Fortunately, there are many ways that you can help to improve the recycling and sustainability of medications, saving precious money for your local NHS in return:

Don’t make repeat prescriptions until you absolutely need them

  • Make your Pharmacist and/or GP aware if you’ve stopped taking any of your prescribed medication
  • Revisit the medicines you have in your medication box at home prior to re-ordering
  • Only tick the boxes on your repeat prescription form for medicines you really need
  • If you need to go into hospital for any reason, remember to take your medication with you in a clearly marked bag. Our Medpac Drawstring Bags are ideal for this scenario
  • Under no circumstances should you share your medication with anyone else

Unused medication cannot be recycled

  • Once any medication – open or otherwise – leaves the Pharmacy, it cannot be recycled or used by another patient
  • All unused medication should be brought to your local Pharmacy for safe disposal
  • Never throw unused medicine down the sink or toilet, or in the bin.
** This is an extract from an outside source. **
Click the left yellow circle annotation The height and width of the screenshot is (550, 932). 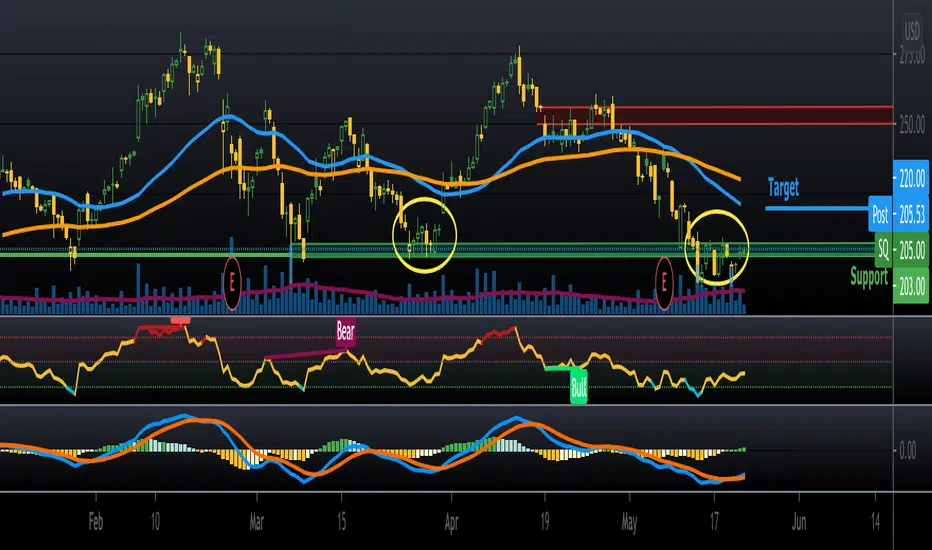click(424, 235)
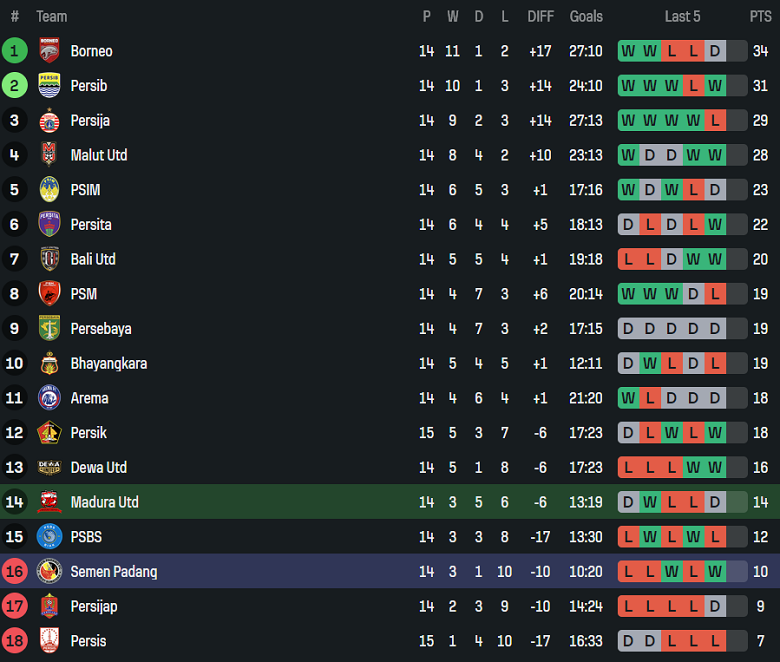Sort standings by DIFF column
This screenshot has height=662, width=780.
540,16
Flushing medication into our drainage system poses significant risks to the wider environment and can also lead them to being found by children and vulnerable adults that they are not intended for

Calling all asthma sufferers: Inhalers can be recycled

  • It is said that as many as 73 million inhalers are used throughout the UK each year
  • Asthma sufferers that dispose of unused inhalers via landfill pose a significant risk to the wider environment, both in material waste and greenhouse gas emissions (via the inhaler’s gas canister)
  • If each inhaler-user across Britain returned their unused or unfinished inhalers throughout the year, it would save more than half-a-million tonnes of CO2eq – equivalent to the emissions created by a Volkswagen Golf vehicle being driven around the world 88,606 times!

By minimising the amount of medicines being wasted every year – and the environmental risks posed by not recycling unused medication – we could increase the available funding for other desperately needed services in the NHS.